**What to produce**
Check each line of the material that follows, and copy those holding the string "Toggle".

---------- Data for this task ----------

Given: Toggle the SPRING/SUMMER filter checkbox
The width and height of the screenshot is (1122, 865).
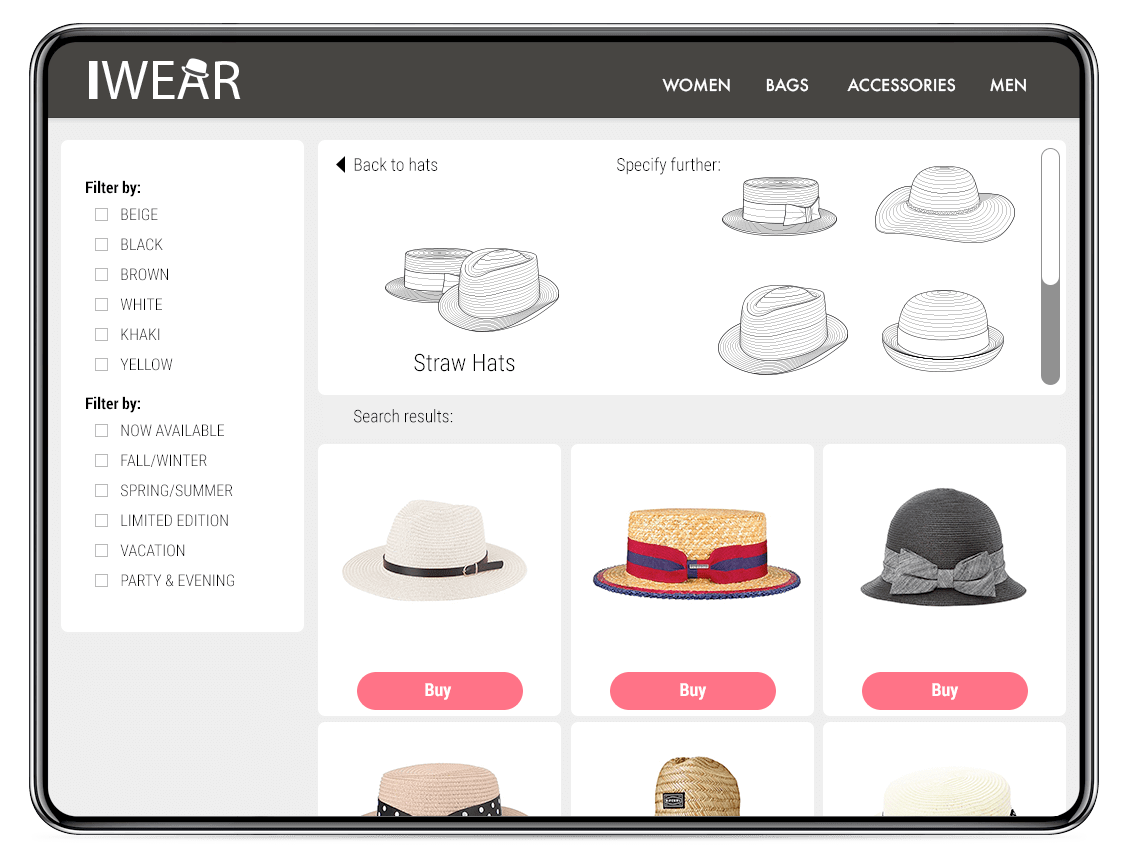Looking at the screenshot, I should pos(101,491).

----------
---------- Data for this task ----------

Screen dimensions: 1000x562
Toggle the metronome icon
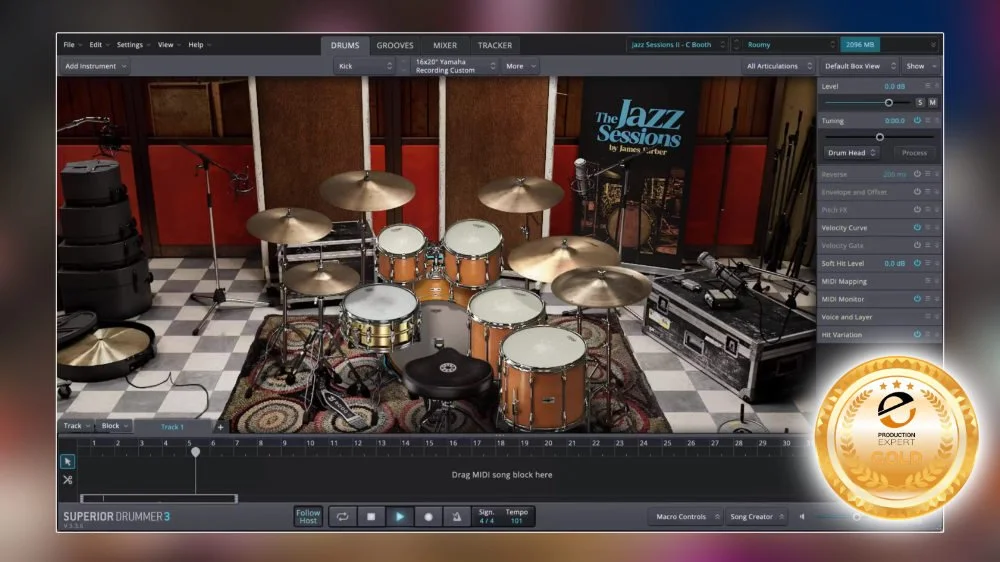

----------
---------- Data for this task ----------

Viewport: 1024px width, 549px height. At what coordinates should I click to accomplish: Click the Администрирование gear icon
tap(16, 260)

----------

**Response below**
Given: Toggle the SPRING/SUMMER filter checkbox
Toggle the metronome icon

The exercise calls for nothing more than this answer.